Леха отмахнулся. Как хочет, так и говорит.
– Я тебе дело предлагаю. В койку не потащу, не бойся. А вот на фуршетах мордой посверкать придется, ну так с тебя не убудет.
Он вытащил ее визитку и на обратной стороне написал сумму. Этот язык бабы понимали с ходу.
– Вот. За месяц красивой жизни. И будешь потом свободная да с деньгами.
Нет, Алине, конечно, случалось встречать странных людей со странными идеями, в последний год так особенно. Свадьбы вообще обладали поразительным качеством – с легкостью будили в людях безумие.
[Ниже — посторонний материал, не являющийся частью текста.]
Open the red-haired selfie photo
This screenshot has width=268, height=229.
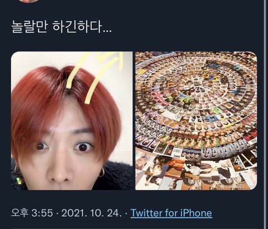pos(72,121)
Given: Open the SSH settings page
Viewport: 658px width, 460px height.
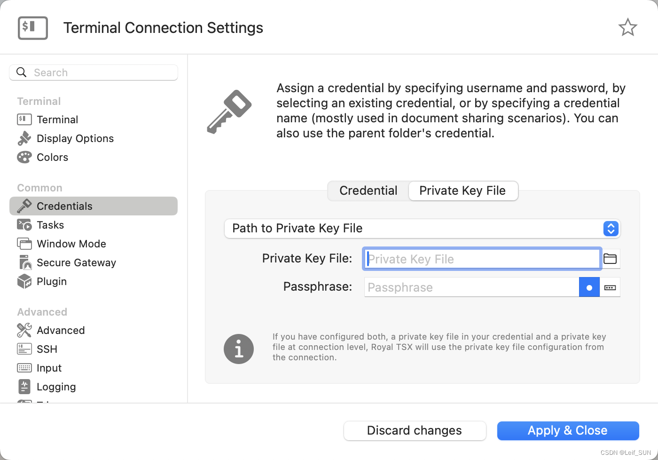Looking at the screenshot, I should tap(47, 349).
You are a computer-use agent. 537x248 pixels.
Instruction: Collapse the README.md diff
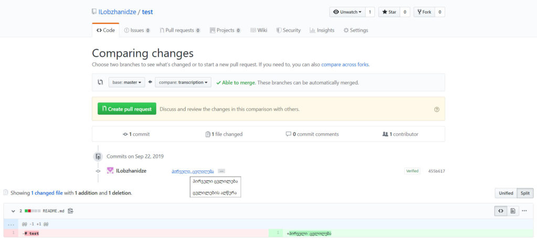point(13,211)
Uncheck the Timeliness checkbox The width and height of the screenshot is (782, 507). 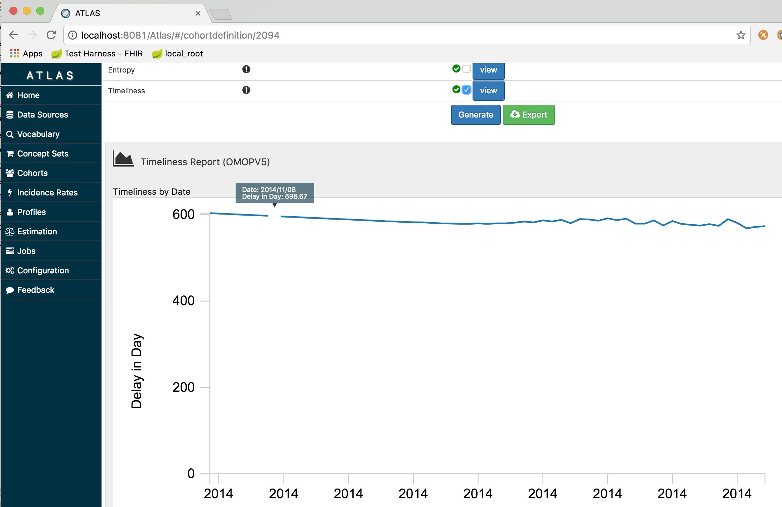pyautogui.click(x=466, y=90)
Но Леха оказался более сумасшедшим, чем все предыдущие Алинины клиенты, вместе взятые.
А главное, выглядел приличным человеком!
Серьезный такой. Лохматый вот слегка.
– Ты погляди, погляди, – он силой вложил карточку в Алинину руку.
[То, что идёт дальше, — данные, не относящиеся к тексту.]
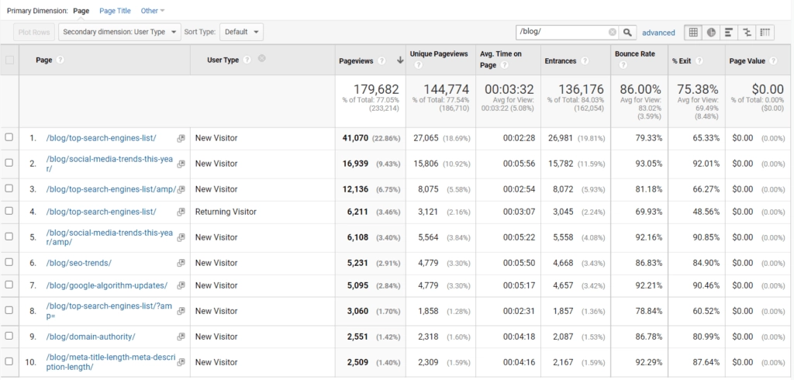This screenshot has height=380, width=794.
Task: Open /blog/seo-trends/ page in new window icon
Action: pos(181,264)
Она собиралась сказать, что не согласна на эту авантюру ни за какие деньги, но любопытство одержало победу над здравым смыслом. И Алина глянула.
Потом еще раз.
– Это не в рублях, – уточнил Леха, глядя с насмешкой.
Сумма не укладывалась в Алининой голове. Ни вдоль, ни поперек, вообще никак. Она была абстрактной и огромной, подавляющей волю.
– Ну подумай сама, лапочка. Когда у тебя еще шанс появится заработать нормально?
– Я… я зарабатываю. Нормально.
Это было ложью, и Леха понял.
– Врешь, – сказал он с чувством глубокого удовлетворения в голосе. – Ты пока барахтаешься, но скоро пойдешь ко дну. А я тебе даю спасательный круг.
В весьма материальном выражении. Этого он не говорил, но было и так понятно: нечего Алине носом крутить, иначе Леха уйдет, и Алина останется наедине со своими проблемами и не слишком радужными перспективами.
– Да не трясись ты. Все пройдет ништяком! Кара сволочью была, но уживались… – он потер переносицу. – И с тобой уживемся. Лешка Попов от своего не отступит. Сказал, что женится, так тому и быть.
Ему, наверное, обидно. Мама говорит, что нет ничего хуже раненого самолюбия, особенно если мужского. Оно воспаляется и нарывает, приводя к резкому ухудшению характера. Леха, каким бы он странным ни был, не заслуживает быть брошенным перед свадьбой.